Ips beetles

Natural History
Adult and larval galleries of Ips avulsus
Photo credit: Ronald F. Billings, Texas Forest Service, Bugwood.org

Ips beetles are a genus of pine bark beetles represented by three species in Florida: Ips avulsus, Ips grandicollis, and Ips calligraphus. These beetles usually attack only a small number of trees at one time but under the right conditions, Ips beetle attacks can become more widespread. Ips beetles prefer to attack weakened trees and thrive in hot weather.

Adult beetles invade a new host tree and soon the females lay eggs. Several days later the eggs hatch and the larvae begin eating the inner bark of the host tree. Adults carry a fungus into the tree and use this fungus serves as part of their food source.

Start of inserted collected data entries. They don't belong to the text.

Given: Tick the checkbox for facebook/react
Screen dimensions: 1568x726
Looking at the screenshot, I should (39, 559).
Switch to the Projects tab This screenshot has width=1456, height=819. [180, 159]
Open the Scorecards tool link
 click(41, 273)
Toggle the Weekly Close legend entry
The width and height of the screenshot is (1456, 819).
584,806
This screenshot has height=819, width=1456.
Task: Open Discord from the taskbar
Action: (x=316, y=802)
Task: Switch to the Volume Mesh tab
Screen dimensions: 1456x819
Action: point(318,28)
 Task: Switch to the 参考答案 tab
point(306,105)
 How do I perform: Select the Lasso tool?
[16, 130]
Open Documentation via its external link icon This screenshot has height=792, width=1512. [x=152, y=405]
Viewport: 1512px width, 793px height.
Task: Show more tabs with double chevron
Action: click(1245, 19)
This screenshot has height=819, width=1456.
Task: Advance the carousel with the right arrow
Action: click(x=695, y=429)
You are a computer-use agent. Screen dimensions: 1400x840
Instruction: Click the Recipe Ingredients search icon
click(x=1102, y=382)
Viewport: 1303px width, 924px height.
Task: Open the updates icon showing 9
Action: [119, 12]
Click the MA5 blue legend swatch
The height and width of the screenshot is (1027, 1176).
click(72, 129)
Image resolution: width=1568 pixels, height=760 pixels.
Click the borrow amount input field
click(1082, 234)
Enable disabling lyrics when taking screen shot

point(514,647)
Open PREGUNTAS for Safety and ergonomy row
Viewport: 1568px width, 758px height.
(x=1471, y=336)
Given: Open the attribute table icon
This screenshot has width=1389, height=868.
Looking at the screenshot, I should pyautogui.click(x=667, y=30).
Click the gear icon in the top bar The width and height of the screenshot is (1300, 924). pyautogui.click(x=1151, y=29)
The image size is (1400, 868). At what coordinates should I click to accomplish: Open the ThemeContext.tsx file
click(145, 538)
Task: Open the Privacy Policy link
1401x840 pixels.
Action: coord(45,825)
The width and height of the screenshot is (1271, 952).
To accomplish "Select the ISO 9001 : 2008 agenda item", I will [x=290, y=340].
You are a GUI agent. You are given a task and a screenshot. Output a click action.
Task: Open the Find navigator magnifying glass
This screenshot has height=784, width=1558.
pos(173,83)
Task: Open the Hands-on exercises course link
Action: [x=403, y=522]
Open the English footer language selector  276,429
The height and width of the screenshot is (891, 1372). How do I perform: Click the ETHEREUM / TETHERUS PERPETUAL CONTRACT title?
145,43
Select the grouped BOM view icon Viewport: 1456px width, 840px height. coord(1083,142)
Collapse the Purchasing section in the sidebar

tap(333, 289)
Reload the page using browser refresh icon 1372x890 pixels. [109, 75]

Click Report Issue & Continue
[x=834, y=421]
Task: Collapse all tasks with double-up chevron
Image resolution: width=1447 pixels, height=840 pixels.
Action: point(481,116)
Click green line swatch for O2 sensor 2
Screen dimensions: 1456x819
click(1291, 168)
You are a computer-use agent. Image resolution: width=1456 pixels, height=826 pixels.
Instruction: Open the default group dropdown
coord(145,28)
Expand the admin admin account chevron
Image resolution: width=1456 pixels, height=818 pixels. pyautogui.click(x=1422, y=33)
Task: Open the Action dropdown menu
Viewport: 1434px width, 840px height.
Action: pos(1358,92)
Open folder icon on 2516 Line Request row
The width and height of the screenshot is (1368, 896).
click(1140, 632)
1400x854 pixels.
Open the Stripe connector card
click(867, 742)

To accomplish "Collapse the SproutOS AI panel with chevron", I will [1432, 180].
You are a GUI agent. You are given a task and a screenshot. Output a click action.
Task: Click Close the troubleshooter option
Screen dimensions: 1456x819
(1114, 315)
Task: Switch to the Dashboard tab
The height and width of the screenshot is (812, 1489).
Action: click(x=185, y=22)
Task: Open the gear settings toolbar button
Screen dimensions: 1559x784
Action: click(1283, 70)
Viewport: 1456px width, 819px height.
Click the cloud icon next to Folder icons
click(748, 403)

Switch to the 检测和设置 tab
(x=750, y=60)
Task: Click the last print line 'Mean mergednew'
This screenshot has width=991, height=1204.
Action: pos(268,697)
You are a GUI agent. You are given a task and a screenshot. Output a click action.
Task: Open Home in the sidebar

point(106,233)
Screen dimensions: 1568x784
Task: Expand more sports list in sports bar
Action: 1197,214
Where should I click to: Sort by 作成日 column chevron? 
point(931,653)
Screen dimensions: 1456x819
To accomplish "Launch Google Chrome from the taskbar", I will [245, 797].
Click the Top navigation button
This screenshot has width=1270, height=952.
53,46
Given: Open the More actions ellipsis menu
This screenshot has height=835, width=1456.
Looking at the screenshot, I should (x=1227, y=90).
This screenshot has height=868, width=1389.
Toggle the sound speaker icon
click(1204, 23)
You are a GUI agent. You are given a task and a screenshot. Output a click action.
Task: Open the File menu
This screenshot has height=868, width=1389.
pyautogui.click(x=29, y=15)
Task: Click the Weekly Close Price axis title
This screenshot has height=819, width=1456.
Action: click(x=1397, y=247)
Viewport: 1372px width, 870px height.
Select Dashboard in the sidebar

Trees are damaged by the insects as they excavate galleries in the phloem. These galleries cut the phloem cells that transport food throughout the tree. The blue stain fungus grows from the galleries into the wood, blocking the xylem cells that carry water through the tree. Eventually the tree dies. Healthy trees can fight off an attack by producing lots of pitch that acts as a barrier against the beetles.


 

Identifying Characteristics

Identifying the injury: Needles of infected trees will turn from green to yellow to red to brown. Small, reddish-orange colored masses of resin, called pitch tubes, may be found on tree stems and branches. Pitch tubes are not always present, especially on trees that are severely stressed. The beetles leave small, 1/16" to 1/8", round holes in the outer bark. Reddish-orange to brown boring dust can be found in bark cervices and in the area underneath the tree. If the outer bark is removed, you can see the narrow Y or H shaped galleries.
Identifying the insect: Adult beetles are small, ranging in size from 1/8" to 1/5" long and are dark brown to black in color. Ips beetles can be distinguished from other bark beetles by several, small, spine-like projections found along tback section of the insect. This back section is concave, not rounded like the back parts of other bark beetles.
Susceptible trees: The Ips beetles can attack any southern pine. The beetles prefer trees weakened by drought, lightning, flooding, and other types of stress such as root diseases.